TALK Bayesian Group Sparse Learning
Date & Time: Monday, January 28, 2013; 11:00 AM
Speaker: Prof. Jen-Tzung Chien, National Chiao Tung University, Taiwan
Research Area: Speech & Audio
Abstract
- Bayesian learning provides attractive tools to model, analyze, search, recognize and understand real-world data. In this talk, I will introduce a new Bayesian group sparse learning and its application on speech recognition and signal separation. First of all, I present the group sparse hidden Markov models (GS-HMMs) where a sequence of acoustic features is driven by Markov chain and each feature vector is represented by two groups of basis vectors. The features across states and within states are represented accordingly.

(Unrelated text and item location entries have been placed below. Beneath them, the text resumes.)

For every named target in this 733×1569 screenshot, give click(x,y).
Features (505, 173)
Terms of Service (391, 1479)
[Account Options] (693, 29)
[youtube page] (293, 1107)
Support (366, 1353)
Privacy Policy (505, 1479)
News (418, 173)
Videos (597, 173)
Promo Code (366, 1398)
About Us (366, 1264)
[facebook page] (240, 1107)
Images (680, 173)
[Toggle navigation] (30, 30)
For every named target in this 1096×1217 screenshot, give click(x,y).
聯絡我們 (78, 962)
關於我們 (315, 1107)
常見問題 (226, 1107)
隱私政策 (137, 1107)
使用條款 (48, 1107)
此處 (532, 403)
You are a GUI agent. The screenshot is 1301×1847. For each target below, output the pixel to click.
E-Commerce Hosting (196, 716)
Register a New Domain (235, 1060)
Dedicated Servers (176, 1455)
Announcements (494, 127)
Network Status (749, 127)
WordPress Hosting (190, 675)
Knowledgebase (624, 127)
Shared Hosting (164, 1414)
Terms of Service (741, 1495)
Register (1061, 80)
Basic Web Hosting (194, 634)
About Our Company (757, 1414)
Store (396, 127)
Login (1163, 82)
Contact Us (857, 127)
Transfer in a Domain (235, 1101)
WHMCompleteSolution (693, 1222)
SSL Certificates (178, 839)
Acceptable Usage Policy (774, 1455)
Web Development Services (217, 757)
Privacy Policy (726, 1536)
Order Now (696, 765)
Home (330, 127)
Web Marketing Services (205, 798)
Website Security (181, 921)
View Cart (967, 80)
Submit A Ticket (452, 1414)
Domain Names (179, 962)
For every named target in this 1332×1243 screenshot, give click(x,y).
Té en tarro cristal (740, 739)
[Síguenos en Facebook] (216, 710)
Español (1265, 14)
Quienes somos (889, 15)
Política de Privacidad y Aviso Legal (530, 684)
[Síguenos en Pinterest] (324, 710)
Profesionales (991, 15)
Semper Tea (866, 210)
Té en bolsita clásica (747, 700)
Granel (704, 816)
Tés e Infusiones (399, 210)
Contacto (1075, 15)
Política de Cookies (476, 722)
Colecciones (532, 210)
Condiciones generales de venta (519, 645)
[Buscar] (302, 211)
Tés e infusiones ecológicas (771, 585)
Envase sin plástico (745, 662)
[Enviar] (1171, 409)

The sparse prior is imposed by introducing the Laplacian scale mixture (LSM) distribution. The robustness of speech recognition is illustrated. On the other hand, the LSM distribution is also incorporated into Bayesian group sparse learning based on the nonnegative matrix factorization (NMF). This approach is developed to estimate the reconstructed rhythmic and harmonic music signals from single-channel source signal. The Monte Carlo procedure is presented to infer two groups of parameters. The future work of Bayesian learning shall be discussed.